··· DATA LISTING ···

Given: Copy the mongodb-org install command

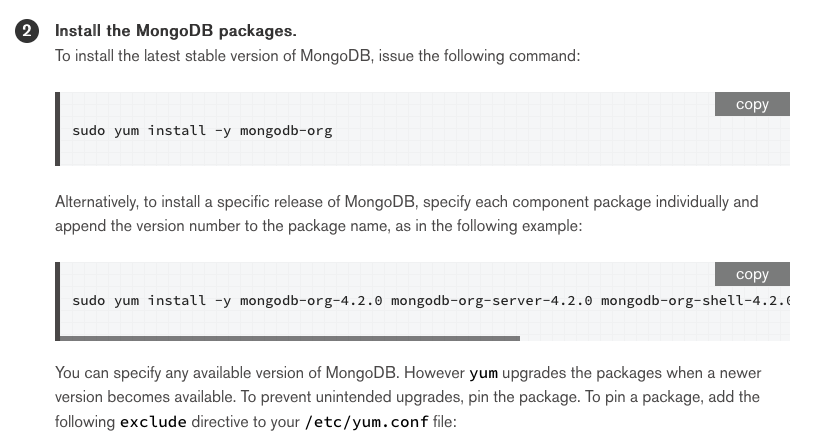Looking at the screenshot, I should [752, 104].
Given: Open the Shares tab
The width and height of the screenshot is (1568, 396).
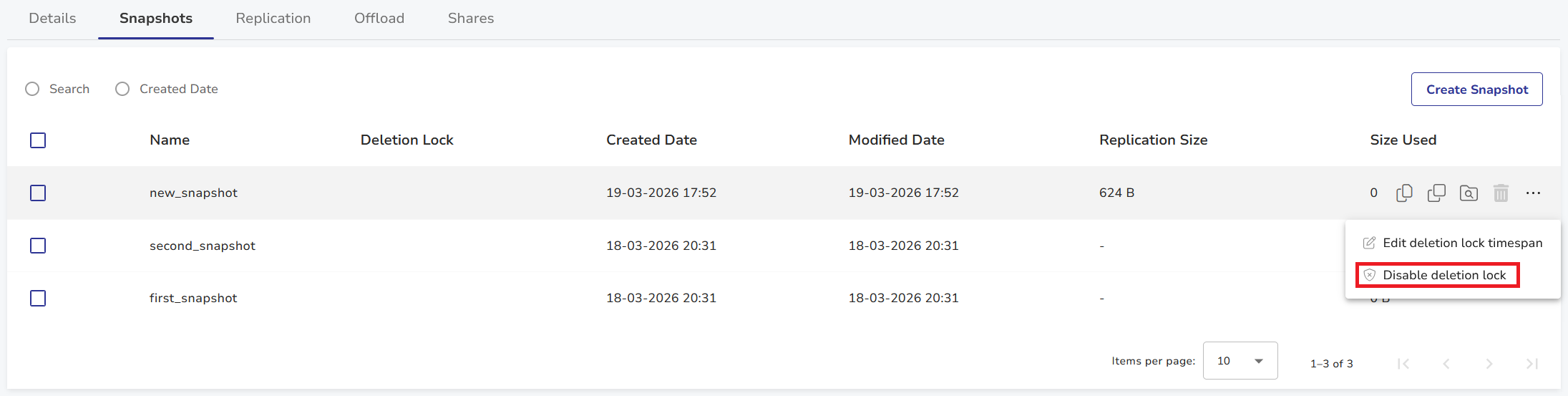Looking at the screenshot, I should [471, 19].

···

[TASK TO CARRY OUT] Omitting all pictures, copy the preceding entries without any alteration.

[TASK ANSWER]
Given: Copy the mongodb-org install command

Looking at the screenshot, I should [752, 104].
Given: Open the Shares tab
The width and height of the screenshot is (1568, 396).
Looking at the screenshot, I should [471, 19].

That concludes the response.